Would you reproduce each line below exactly, leaving every picture out?

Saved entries
--------

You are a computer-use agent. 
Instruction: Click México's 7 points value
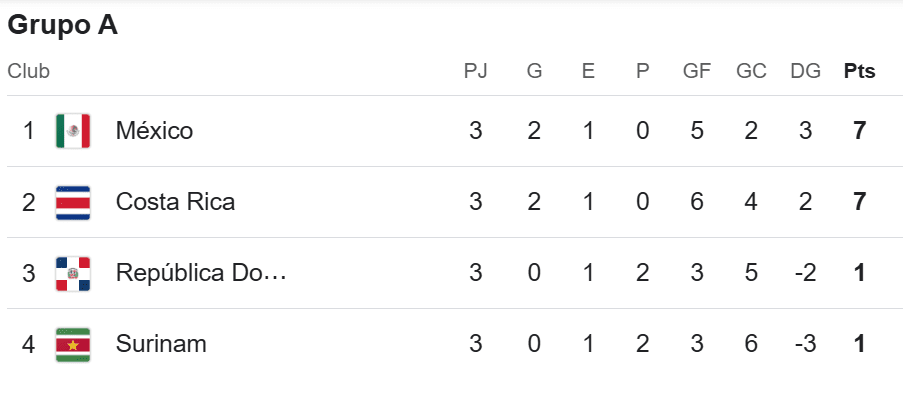tap(859, 131)
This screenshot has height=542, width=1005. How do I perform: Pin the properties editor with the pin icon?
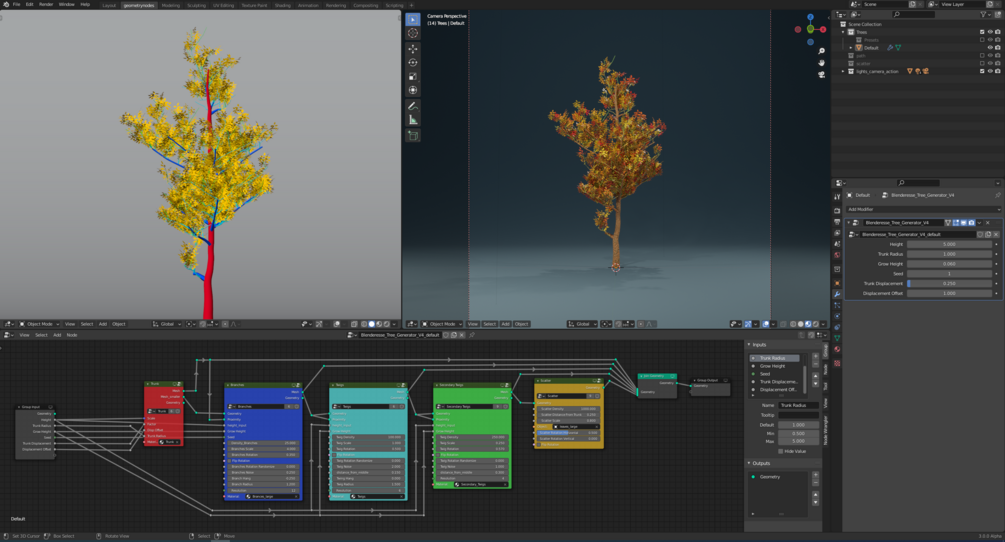pos(996,195)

--------

Task result
You are a computer-use agent. 
Instruction: Click México's 7 points value
tap(859, 131)
This screenshot has height=542, width=1005. How do I perform: Pin the properties editor with the pin icon?
pos(996,195)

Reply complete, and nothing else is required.